Politisi NasDem itu menjelaskan, untuk memberikan sanksi administratif bagi perusahaan pelaku kebakaran hutan dan lahan, Situ sendiri mendeteksi dari semua perusahaan yang areanya berada di lahan kebakaran.

"Adapun daerah areal yang akan masuk ke dalam target pemeriksaan dalam rangka pemberian sanksi administratif di antaranya Jambi, Bangka Belitung, Sumatera Selatan, Kalimantan Barat, Kalimantan Timur, dan Kalimantan Tengah," jelasnya.

Seperti dijelaskan Kapolri Jenderal (Pol) Badrodin Haiti, ada tujuh perusahaan sudah yang terbukti melakukan pembakaran hutan dan lahan. Sementara ada sekitar 20 korporasi yang sudah diselidiki polisi.

Namun, Kapolri hanya menyebutkan inisial perusahaan-perusahaan itu, antara lain, PT PMH, PT RPB, PT RPS, PT LIH, PT MBA, PT GAP, PT ASP, PT KAL, PT RJP, dan PT SKM.

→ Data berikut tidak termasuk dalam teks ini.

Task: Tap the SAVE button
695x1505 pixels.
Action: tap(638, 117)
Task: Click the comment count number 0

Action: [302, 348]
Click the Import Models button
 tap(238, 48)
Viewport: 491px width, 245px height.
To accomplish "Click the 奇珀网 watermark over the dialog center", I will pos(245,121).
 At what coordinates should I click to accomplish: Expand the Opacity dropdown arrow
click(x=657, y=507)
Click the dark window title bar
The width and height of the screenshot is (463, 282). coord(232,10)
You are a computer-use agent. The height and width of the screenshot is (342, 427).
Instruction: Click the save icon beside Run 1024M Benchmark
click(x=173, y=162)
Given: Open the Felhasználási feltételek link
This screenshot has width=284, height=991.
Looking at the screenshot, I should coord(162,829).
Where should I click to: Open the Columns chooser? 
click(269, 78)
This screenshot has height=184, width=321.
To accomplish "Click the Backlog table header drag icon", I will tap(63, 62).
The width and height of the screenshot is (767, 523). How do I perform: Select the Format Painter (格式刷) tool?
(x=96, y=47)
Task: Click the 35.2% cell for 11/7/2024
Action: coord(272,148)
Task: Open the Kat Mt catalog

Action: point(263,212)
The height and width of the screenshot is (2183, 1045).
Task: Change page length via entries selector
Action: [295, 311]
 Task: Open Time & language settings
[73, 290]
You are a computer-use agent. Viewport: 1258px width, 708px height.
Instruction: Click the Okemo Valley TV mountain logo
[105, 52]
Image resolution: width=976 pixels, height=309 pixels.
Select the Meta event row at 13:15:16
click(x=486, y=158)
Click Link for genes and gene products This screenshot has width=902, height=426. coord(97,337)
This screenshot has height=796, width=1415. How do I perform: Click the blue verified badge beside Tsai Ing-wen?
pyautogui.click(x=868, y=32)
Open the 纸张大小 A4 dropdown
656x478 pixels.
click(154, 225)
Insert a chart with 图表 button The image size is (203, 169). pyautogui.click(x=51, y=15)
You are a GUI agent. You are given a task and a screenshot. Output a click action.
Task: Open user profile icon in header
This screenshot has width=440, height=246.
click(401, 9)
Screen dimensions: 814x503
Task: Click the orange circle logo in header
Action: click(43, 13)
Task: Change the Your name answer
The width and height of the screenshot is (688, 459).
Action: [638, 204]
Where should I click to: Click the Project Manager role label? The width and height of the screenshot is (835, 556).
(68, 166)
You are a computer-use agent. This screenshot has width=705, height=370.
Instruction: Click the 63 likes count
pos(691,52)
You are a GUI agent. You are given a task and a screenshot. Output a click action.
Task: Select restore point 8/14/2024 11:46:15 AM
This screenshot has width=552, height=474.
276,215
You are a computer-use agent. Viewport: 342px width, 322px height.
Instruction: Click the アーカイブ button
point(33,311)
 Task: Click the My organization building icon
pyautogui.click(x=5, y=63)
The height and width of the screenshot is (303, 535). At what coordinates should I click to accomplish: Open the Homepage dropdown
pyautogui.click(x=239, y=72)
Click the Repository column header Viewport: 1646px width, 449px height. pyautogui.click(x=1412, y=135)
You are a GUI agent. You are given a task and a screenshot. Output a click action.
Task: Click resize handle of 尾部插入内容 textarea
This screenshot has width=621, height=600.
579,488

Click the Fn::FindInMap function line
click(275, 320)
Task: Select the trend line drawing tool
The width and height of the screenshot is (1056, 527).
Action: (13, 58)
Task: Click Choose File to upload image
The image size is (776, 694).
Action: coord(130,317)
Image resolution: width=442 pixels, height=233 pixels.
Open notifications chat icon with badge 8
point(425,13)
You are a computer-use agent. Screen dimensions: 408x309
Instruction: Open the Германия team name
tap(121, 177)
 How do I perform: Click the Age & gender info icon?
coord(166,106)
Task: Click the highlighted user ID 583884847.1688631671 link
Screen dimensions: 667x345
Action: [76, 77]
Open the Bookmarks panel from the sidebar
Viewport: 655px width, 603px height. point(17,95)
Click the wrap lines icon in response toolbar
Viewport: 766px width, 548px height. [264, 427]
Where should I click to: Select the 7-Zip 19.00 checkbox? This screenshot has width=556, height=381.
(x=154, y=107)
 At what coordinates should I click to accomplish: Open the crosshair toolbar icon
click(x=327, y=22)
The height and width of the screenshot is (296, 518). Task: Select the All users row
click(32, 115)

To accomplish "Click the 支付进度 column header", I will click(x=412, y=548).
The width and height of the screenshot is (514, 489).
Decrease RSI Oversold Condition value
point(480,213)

Tak dijelaskan pula daerah basis operasi perusahaan-perusahaan itu. Cuma disebutkan tiga di Sumatera Selatan, satu di Riau, tiga di Kalimantan Tengah, dan tiga di Kalimantan Barat. Sementara di wilayah Jambi dan Bangka Belitung tidak masuk dalam daftar. (rtc/n).